Réforme de l'intercommunalité - Et si on renvoyait à 2015 les projets les plus compliqués ?

A moins de trois mois du délai fixé par la loi pour l'adoption des schémas de coopération intercommunale, sachant que la situation apparaît difficile dans certains départements, l'Association des maires de France et l'Assemblée des communautés de France appellent le gouvernement à accorder de la souplesse sans remettre en cause l'échéance du 31 décembre prochain. Elles demandent que les prochains schémas ne retiennent que les projets les plus consensuels, les autres étant renvoyés à 2015.

Durant l'été, les communes et leurs groupements ont formulé leurs avis sur les projets de schémas de coopération intercommunale que les préfets avaient présentés au printemps. A présent, la balle est dans le camp des commissions départementales de coopération intercommunale (CDCI). Et celles-ci doivent faire vite. Pour formuler des propositions et délibérer, la loi leur a accordé quatre mois, ce qui est court.
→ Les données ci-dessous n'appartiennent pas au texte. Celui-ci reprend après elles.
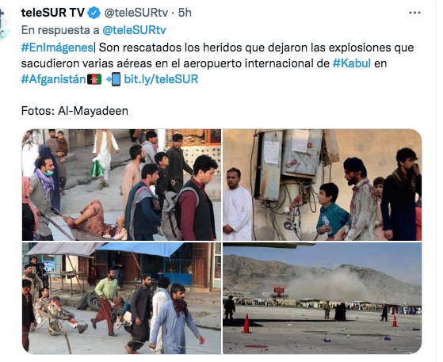This screenshot has height=362, width=443.
Task: Open photo of smoke near mountains
Action: [x=322, y=298]
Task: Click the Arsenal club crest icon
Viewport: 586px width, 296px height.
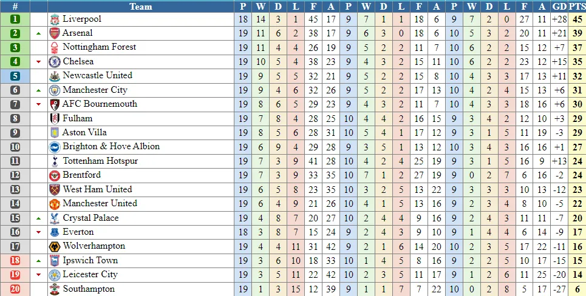Action: click(x=54, y=33)
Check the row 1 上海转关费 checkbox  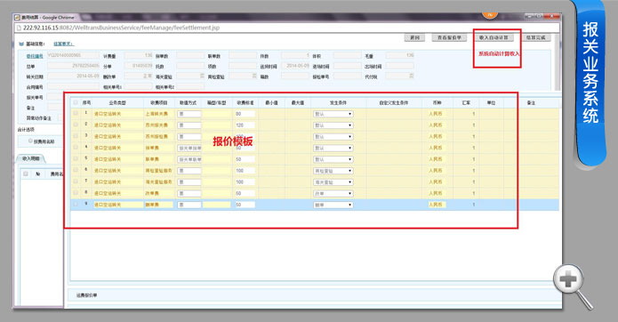click(76, 114)
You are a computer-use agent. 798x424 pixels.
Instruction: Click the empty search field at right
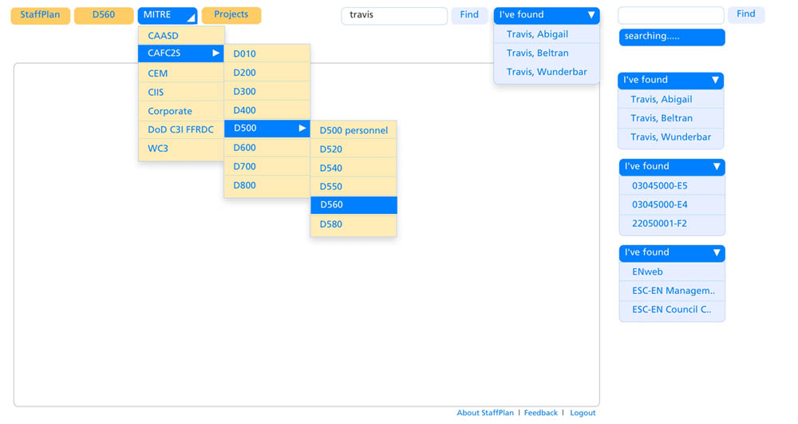pos(670,15)
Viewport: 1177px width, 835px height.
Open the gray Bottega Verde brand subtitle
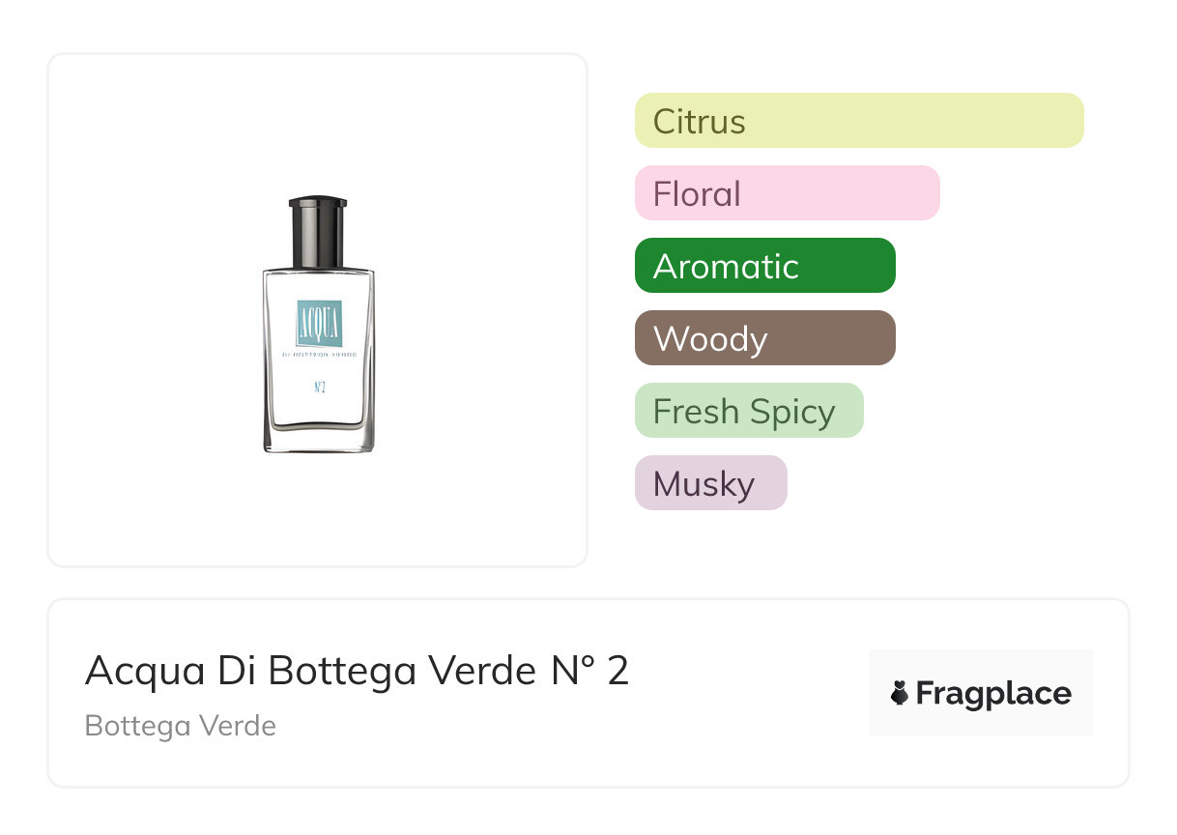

Et en pratique, ce délai a été réduit à trois mois dans la moitié des départements, du fait des élections sénatoriales.
Le ministre chargé des collectivités locales, Philippe Richert, avait affirmé dès le mois de mai dernier que certaines commissions départementales disposeraient "exceptionnellement" d'un délai supplémentaire (lire ci-contre notre article du 6 mai 2011). Mais la plupart des préfets devraient avoir arrêté la carte intercommunale le 31 décembre 2011, indiquait-il. Depuis, la position du gouvernement n'a pas varié. Et ce, malgré la demande d'un moratoire exprimée après les élections sénatoriales par des élus, tel Philippe Madrelle, sénateur et président du conseil général de Gironde. En juin, le gouvernement avait déjà été inflexible lorsque le sénateur Hervé Maurey avait demandé un délai supplémentaire de deux mois pour l'adoption des schémas.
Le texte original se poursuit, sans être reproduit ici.